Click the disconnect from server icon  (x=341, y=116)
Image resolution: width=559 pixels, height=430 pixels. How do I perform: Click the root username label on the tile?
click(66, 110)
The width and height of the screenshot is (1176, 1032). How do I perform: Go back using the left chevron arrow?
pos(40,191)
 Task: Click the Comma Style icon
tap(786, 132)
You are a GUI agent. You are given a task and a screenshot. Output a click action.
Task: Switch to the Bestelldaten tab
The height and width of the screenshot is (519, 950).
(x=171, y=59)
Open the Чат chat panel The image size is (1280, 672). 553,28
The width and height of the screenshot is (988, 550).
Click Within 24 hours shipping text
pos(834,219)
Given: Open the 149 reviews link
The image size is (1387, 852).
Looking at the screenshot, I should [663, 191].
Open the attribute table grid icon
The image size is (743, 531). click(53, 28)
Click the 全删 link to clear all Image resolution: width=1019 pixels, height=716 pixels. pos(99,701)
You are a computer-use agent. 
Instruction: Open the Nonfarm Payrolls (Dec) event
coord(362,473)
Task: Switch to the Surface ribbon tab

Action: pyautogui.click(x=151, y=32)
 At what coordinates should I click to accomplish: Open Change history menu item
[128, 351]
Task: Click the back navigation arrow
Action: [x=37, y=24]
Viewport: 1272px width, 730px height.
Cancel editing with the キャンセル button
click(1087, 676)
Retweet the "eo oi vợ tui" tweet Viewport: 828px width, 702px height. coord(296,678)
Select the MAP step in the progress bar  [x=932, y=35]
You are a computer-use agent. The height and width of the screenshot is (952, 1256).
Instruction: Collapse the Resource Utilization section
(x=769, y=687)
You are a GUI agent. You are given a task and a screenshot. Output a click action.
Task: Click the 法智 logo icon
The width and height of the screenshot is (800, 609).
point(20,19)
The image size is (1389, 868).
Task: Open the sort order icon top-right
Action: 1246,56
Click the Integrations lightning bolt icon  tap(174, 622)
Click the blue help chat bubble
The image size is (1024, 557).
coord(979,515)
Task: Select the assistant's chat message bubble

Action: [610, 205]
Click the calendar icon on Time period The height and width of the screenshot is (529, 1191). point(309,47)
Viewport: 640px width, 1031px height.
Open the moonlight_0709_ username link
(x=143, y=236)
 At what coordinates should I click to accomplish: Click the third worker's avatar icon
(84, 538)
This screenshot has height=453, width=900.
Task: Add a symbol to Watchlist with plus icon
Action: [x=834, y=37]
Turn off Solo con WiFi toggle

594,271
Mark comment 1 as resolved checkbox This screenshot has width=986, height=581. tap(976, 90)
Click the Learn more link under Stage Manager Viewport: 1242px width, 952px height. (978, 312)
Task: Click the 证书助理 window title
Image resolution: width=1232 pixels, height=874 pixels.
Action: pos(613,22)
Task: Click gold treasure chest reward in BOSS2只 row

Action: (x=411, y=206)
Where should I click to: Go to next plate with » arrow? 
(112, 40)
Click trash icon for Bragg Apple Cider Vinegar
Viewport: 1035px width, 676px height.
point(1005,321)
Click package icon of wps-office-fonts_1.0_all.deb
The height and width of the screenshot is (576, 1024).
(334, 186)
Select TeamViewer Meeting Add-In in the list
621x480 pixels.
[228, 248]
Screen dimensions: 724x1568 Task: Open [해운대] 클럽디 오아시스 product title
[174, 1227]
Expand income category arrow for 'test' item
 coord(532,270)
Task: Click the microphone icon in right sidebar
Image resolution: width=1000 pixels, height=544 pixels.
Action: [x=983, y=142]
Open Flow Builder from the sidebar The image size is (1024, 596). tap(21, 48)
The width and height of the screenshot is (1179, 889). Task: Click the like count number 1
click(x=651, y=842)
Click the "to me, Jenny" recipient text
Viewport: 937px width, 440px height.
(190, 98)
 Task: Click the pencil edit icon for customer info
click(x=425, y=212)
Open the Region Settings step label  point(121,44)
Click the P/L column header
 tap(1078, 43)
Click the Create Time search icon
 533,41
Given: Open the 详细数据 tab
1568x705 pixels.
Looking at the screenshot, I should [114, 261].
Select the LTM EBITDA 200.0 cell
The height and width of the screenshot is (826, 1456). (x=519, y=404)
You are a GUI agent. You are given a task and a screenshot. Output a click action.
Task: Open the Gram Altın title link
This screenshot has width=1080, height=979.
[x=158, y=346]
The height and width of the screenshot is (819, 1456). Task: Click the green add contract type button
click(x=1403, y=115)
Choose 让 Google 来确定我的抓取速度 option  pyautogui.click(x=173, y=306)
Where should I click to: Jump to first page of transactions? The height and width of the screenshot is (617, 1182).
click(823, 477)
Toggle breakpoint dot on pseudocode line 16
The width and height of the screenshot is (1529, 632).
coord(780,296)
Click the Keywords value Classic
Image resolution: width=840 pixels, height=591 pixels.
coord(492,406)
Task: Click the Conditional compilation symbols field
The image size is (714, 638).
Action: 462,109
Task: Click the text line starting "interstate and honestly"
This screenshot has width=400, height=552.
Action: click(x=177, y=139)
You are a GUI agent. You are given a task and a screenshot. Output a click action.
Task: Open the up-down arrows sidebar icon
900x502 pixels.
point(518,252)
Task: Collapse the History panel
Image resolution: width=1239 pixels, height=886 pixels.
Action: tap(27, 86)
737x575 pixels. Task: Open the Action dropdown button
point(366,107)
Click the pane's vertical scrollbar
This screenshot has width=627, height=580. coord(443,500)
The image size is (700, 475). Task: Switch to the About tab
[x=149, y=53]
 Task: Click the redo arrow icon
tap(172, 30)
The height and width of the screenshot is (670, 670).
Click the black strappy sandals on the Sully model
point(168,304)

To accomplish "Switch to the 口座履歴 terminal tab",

**What you are asked to do**
Reproduce the entries verbatim, starting with the first line and continuing through the line that contains "Open the Чат", including that line.

**Written solution**
Click the disconnect from server icon  (x=341, y=116)
Image resolution: width=559 pixels, height=430 pixels. How do I perform: Click the root username label on the tile?
click(66, 110)
The width and height of the screenshot is (1176, 1032). How do I perform: Go back using the left chevron arrow?
pos(40,191)
 Task: Click the Comma Style icon
tap(786, 132)
You are a GUI agent. You are given a task and a screenshot. Output a click action.
Task: Switch to the Bestelldaten tab
The height and width of the screenshot is (519, 950).
(x=171, y=59)
Open the Чат chat panel The image size is (1280, 672). 553,28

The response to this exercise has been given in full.